══ Data extracts

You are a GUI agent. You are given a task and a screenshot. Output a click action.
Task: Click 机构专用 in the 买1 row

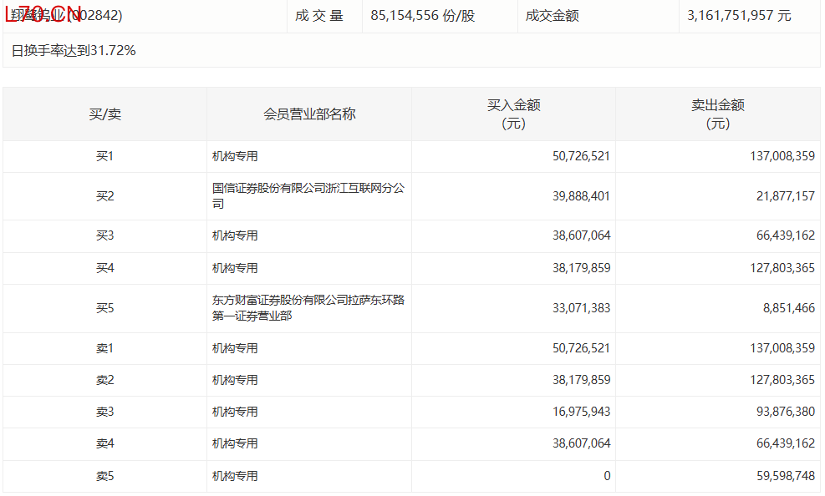point(235,156)
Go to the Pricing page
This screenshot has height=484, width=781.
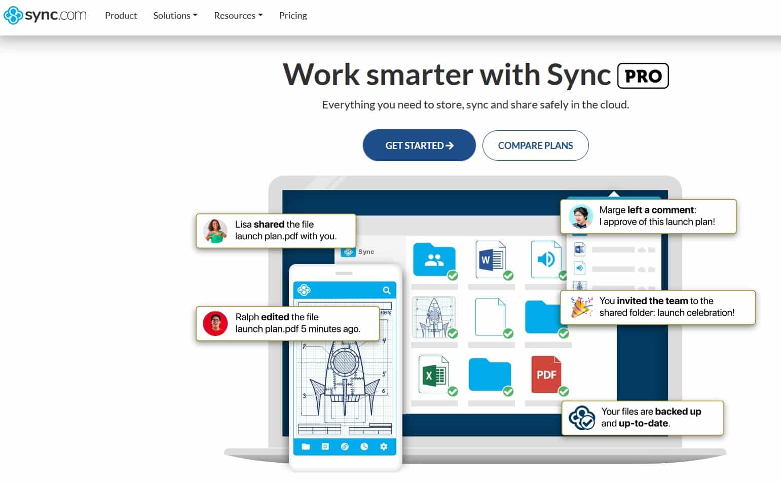tap(293, 16)
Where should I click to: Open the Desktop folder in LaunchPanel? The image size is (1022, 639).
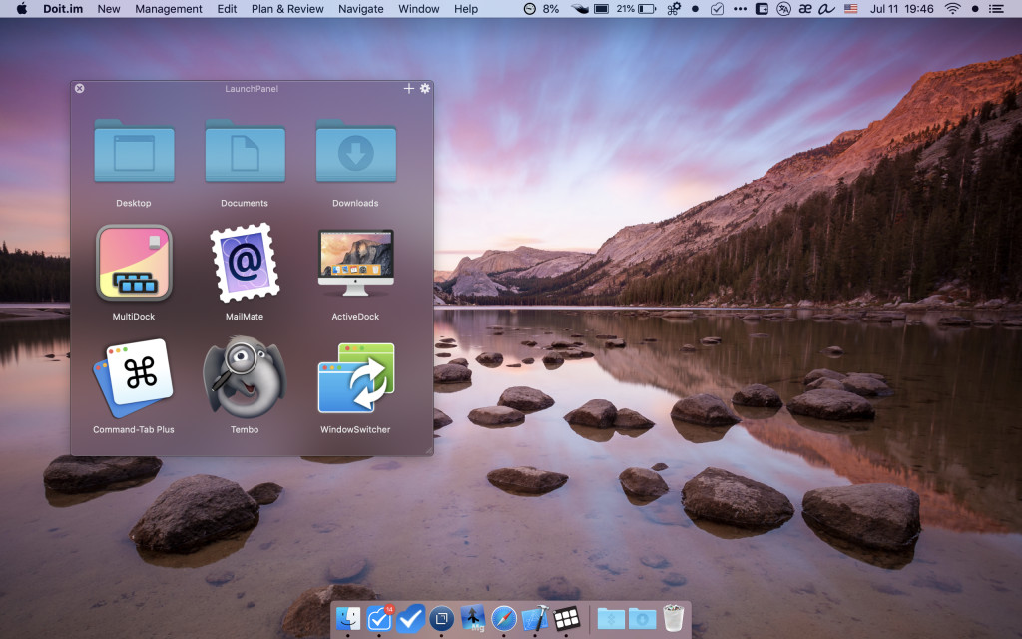(134, 151)
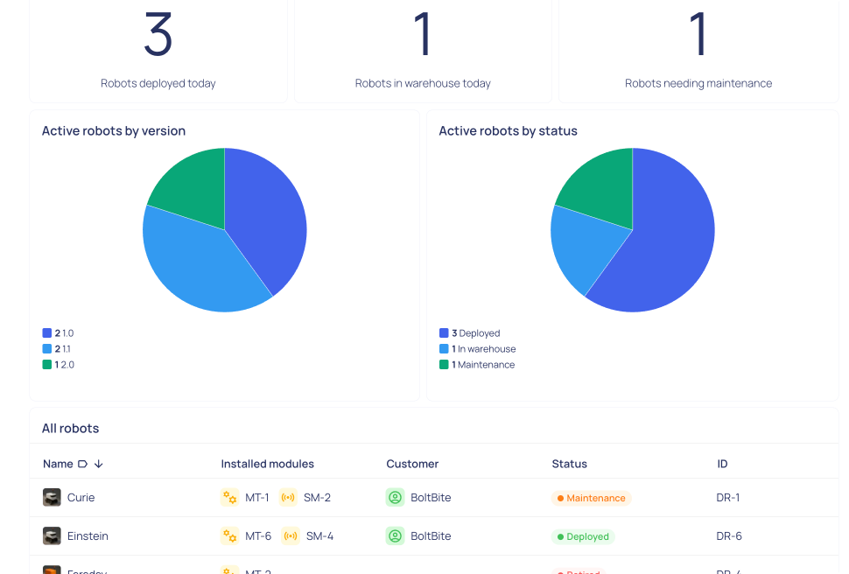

════

> [Your objective] Your reply should give again exactly the lines from the one with "This screenshot has height=484, width=781." through the last line of the data, with both ends included and pictures left out.

> [Result of this task]
This screenshot has height=484, width=781.
tap(293, 16)
Where should I click to: Open the Desktop folder in LaunchPanel? The image size is (1022, 639).
(134, 151)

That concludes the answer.